Надо сказать, то действительно был ритуал жертвоприношения. У Ибн Фадлана русы, отрубив голову жертвенному животному, насаживают ее на кол в ограде капища. Что-то подобное, по всей видимости, имеет в виду житие Григория Амастридского, обвиняя "россов" в "таврическом избиении чужеземцев". Дикари античного Крыма, тавры, тем и прославились, что, убив чужака, выставляли его голову на колу над оградой жилища.

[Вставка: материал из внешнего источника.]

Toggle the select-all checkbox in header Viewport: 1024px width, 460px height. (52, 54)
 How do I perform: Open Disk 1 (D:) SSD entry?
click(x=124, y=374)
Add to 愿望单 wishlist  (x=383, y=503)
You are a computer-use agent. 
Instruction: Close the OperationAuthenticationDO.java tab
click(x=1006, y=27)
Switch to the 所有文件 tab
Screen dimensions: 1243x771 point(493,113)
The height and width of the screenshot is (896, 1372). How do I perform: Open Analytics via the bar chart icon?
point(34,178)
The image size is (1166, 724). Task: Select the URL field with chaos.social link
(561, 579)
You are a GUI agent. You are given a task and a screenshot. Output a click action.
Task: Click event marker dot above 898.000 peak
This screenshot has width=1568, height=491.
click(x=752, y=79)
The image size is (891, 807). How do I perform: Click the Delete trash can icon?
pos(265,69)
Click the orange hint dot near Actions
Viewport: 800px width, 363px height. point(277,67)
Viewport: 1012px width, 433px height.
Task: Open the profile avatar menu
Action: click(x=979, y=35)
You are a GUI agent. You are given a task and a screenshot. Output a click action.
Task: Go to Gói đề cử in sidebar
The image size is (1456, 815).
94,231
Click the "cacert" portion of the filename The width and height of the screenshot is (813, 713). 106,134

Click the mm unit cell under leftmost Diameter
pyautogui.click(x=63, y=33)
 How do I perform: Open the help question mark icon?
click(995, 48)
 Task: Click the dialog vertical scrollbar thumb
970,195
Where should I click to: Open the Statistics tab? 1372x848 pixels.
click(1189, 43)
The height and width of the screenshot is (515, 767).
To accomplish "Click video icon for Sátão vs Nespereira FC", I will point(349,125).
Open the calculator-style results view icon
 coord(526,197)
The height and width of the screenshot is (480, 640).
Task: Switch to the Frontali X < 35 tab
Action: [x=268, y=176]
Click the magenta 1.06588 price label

И, может быть, именно поэтому византийские авторы, в первую очередь тот же Диакон, именуют русов "таврами" или "тавроскифами". Уж больно обычай, скажем так, приметный. Мы уже говорили, что так же поступают с поверженными врагами Илья Муромец и Алеша Попович, любимцы русских былин. В тех же былинах отрубленные головы врагов украшают ограды дворов, и не только врагов, вроде Маринки Кайдаловны или Соловья Разбойника, но и вполне русского богатыря, Чурилы Пленковича. Говорили и о том, что именно так поступили варяги-ободриты с Иоанном Мекленбургским в 1066 году и поляки со святым Войтехом. Вот о чем мы не упоминали, так это о том, что у скандинавов подобного обычая никогда не было. Ни в отношении людей, ни в отношении животных. Человеческие жертвы там приносили совершенно иным способом — либо повешением, либо — оглушая ударом ярма по голове и выпуская кровь из разрезанной яремной вены. Последний способ был жертвой Тору (первый — Одину), и описан франкским хронистом Дудо Квинтилианским. А голова на шесте упоминается единственный раз… в ритуале насылания порчи знаменитым скальдом, берсерком и колдуном Эгилем сыном Лысого на оскорбившего его короля. И то голову он употребил не человеческую, и даже не жертвенного животного, а просто подобрал лежавший на песке конский череп. Ну не были норманны "охотниками за черепами"! А вот балтийские славяне, варяги — были. О том говорит множество источников, как бы это не шокировало современных славянофилов. Про это говорит не только житие святого Вацлава и "Деяния Гамбургских епископов" Адама Бременского, поведавшие о судьбе епископа Иоанна, но и послание епископа Адельгота (1108) — "отсекая головы на своих нечестивых алтарях" — и, самое главное, археологические источники. Последние приведены в книге Русановой и Тимощука.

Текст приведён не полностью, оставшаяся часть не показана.